Race car drivers are learning from connected car data and now self-driving cars are learning from race car drivers. Standford University researchers are using data from race drivers to enable a supped-up autonomous Audi TTS named Shelley to drive faster than a human race car driver at Thunderhill race track in Willows(near Chico), California.
Stanford University professor Chris Gerdes studies how professional racing drivers make their way around the track at speeds upwards of 150 miles per hour. He then inputs that data into Shelley’s computer
Race cars winners are decided by time and the Stanford Audi TTS times were fantastic. In fact, the time was faster than the track owner David Vodden’s top time by .4 seconds. Vodden is amateur touring class champion.
Gerdes uses cameras to record how race drivers handle turns and straightaways and how they use the steering wheel, the pedals and sift gears. Electrodes are attached to drivers heads to track their vital signs and brain activity.

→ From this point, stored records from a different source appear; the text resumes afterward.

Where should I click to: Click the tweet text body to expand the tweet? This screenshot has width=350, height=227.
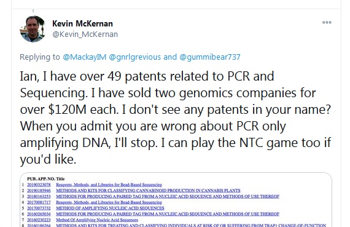pyautogui.click(x=175, y=117)
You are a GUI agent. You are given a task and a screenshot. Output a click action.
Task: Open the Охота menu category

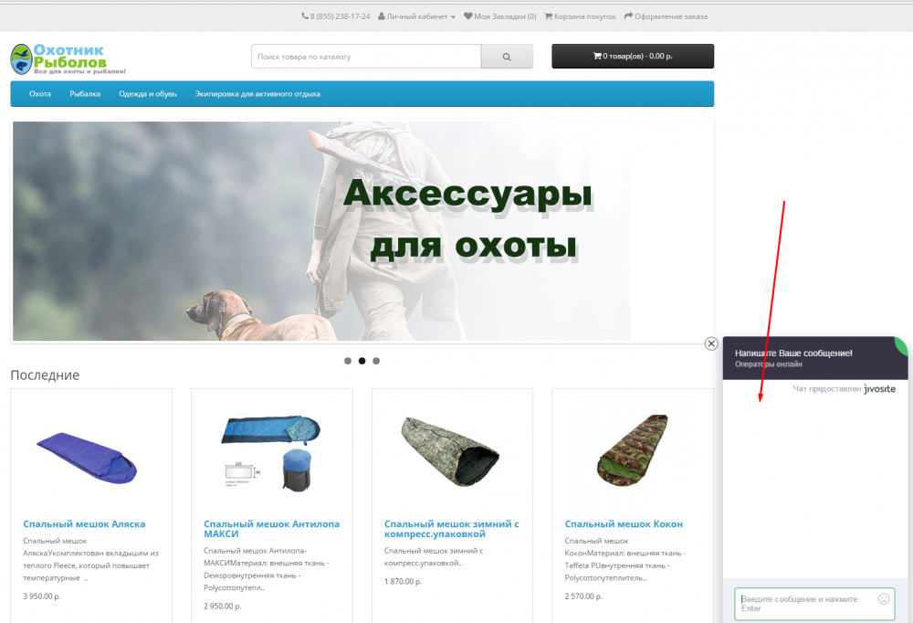click(x=40, y=94)
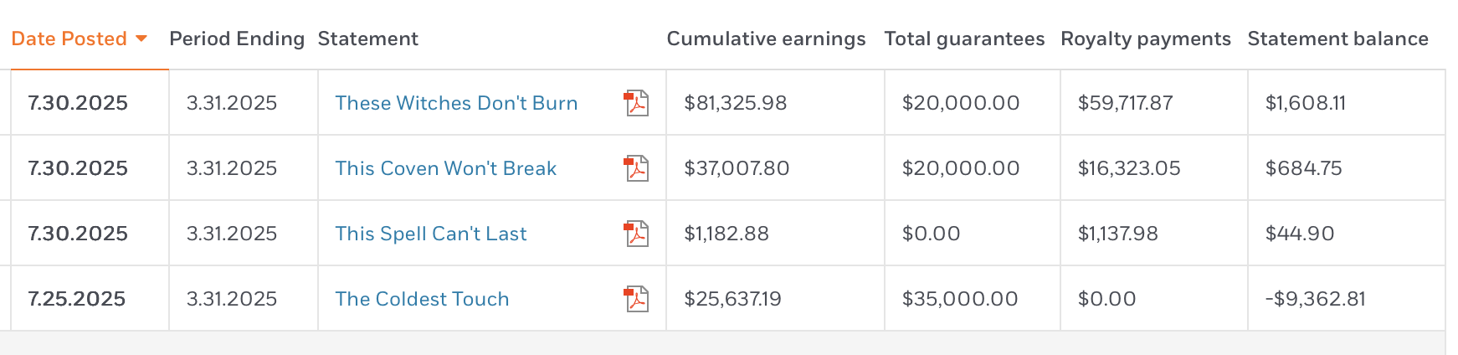Select the -$9,362.81 statement balance cell
Screen dimensions: 1458x355
[1315, 299]
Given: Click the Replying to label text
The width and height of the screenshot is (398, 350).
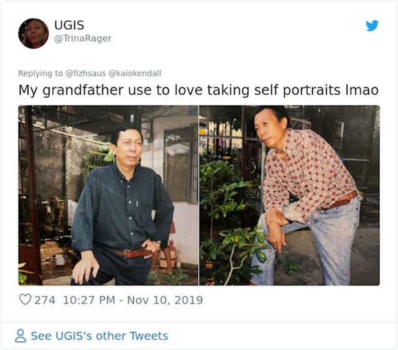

“Drivers try to use all the friction capability of the tire and the road to be fast,” Gerdes told CBS News. “What we really want to do is have that same capability to use all friction between the tire and road to be safe.”
Shelley is designed to know when to brake and to trade off between braking and steering, on a turn by turn basis. Thunderhill has a series of 15 different area, some high speed, some sharp after long straight, some chicanes and one uphill with no ability to see on the other side. The idea behind the race style driving is that if self-driving cars can go up to the limits, it can help ordinary drivers.
Gerdes in his TED talk noted that combined with new research on professional drivers’ brain activity, the car’s performance could get even better.